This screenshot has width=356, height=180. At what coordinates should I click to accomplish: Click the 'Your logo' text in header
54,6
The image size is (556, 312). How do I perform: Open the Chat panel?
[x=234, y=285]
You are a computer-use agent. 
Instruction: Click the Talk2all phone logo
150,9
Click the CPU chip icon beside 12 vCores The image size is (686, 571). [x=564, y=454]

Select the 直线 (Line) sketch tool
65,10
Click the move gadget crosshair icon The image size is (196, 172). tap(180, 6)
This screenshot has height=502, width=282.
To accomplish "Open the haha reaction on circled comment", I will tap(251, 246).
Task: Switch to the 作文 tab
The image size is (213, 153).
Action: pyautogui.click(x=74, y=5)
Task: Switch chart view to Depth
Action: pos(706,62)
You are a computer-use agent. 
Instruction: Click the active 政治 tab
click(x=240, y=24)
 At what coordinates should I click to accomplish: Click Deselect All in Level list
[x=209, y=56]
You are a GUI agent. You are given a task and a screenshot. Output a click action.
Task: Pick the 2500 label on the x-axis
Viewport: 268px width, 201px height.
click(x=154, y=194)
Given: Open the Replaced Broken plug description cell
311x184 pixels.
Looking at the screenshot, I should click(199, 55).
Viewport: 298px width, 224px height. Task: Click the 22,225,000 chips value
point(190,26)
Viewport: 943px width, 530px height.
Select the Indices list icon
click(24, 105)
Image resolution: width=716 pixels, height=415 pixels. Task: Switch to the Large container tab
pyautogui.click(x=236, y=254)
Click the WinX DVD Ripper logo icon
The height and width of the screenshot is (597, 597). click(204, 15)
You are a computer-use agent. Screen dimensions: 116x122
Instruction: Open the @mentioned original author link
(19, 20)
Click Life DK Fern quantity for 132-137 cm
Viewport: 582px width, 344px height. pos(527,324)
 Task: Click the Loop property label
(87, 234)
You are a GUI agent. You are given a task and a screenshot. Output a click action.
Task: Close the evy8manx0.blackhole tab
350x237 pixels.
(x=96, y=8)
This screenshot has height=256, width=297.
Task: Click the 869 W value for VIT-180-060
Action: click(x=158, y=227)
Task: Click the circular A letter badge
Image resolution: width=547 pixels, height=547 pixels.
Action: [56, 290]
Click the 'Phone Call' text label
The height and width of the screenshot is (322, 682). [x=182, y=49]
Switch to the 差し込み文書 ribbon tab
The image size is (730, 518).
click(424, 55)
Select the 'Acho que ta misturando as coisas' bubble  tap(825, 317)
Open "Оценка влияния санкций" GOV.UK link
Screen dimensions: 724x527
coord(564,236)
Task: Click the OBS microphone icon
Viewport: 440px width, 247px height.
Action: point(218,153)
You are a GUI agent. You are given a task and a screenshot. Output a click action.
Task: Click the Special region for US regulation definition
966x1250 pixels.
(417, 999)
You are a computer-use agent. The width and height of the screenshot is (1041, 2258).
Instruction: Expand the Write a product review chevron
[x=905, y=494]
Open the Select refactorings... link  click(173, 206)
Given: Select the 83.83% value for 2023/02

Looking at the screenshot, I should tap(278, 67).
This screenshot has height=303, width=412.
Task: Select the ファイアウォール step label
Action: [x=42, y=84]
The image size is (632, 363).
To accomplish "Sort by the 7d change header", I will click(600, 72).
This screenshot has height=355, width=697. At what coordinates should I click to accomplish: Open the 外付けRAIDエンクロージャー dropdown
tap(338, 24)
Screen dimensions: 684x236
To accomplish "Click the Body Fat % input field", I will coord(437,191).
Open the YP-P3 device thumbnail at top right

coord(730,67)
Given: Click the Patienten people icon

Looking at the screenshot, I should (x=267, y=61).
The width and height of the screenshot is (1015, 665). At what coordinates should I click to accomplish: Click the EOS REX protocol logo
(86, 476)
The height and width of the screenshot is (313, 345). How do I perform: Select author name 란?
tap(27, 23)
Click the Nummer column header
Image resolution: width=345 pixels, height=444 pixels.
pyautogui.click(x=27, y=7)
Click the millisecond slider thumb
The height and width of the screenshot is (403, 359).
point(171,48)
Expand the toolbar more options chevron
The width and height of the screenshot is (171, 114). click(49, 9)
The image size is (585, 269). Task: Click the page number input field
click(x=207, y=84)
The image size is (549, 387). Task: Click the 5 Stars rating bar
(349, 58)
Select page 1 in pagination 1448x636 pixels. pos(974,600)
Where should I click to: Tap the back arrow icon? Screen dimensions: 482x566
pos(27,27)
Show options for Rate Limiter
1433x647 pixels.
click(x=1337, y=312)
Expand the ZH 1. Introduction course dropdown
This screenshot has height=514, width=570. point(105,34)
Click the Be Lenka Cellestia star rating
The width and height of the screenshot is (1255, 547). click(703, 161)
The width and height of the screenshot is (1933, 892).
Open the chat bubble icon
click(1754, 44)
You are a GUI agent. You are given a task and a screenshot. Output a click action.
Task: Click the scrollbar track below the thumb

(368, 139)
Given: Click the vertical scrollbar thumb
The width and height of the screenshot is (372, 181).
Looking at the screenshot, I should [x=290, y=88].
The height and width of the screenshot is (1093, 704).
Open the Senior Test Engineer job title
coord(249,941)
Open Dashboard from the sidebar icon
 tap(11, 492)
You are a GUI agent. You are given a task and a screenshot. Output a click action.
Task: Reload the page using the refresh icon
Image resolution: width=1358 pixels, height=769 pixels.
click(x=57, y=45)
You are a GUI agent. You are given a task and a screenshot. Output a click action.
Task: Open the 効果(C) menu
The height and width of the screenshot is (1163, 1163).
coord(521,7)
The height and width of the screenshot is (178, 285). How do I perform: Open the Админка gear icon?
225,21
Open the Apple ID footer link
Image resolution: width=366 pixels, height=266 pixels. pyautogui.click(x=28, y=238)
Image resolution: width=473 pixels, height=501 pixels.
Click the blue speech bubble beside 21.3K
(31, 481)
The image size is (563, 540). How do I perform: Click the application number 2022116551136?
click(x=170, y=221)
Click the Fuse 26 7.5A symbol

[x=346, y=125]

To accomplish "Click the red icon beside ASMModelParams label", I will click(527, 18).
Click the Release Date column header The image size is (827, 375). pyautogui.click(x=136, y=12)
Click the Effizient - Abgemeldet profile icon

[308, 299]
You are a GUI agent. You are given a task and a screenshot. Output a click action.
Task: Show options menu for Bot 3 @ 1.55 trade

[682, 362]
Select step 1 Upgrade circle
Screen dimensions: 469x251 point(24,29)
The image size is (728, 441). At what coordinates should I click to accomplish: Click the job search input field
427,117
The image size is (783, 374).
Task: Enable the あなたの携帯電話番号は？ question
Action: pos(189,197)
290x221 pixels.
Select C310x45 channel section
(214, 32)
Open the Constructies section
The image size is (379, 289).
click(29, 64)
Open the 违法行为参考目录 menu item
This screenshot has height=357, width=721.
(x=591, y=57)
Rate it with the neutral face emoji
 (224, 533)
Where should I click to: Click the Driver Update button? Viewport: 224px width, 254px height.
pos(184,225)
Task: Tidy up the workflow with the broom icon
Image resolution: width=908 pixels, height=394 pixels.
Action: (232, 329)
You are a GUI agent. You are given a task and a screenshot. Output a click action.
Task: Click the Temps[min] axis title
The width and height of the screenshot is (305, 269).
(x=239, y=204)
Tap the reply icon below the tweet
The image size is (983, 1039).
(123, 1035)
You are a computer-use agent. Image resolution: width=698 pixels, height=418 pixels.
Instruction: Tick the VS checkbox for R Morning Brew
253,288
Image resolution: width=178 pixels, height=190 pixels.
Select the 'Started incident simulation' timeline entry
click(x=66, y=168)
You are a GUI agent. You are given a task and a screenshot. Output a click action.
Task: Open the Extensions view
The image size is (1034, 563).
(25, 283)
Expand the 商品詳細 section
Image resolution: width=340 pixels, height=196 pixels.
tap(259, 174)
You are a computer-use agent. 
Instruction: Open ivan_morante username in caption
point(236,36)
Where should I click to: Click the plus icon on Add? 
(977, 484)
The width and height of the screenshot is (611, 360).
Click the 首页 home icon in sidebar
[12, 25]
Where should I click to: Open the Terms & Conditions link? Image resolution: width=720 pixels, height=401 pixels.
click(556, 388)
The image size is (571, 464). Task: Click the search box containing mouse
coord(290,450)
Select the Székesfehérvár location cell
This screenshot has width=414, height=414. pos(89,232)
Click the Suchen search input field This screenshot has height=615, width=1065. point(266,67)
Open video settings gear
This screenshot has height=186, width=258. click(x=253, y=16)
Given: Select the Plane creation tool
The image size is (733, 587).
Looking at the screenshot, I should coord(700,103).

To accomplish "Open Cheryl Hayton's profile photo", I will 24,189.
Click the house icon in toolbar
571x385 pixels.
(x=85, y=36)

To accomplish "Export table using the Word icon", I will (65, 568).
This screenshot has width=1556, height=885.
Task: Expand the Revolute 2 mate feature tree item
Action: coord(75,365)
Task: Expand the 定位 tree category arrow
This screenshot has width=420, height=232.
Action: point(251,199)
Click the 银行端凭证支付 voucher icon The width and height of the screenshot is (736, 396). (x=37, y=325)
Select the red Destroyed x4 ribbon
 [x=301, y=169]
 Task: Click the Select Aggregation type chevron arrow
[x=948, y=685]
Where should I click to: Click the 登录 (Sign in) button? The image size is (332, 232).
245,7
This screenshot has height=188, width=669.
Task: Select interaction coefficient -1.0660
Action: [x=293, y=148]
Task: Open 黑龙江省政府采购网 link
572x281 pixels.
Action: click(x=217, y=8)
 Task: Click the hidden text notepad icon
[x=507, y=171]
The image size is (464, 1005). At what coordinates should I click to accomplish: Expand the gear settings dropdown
================================
| EXERCISE DESCRIPTION |
Copy each line of the entries that includes the word "column".

| SOLVED PROBLEM |
Click the Nummer column header
Click the Release Date column header The image size is (827, 375). pyautogui.click(x=136, y=12)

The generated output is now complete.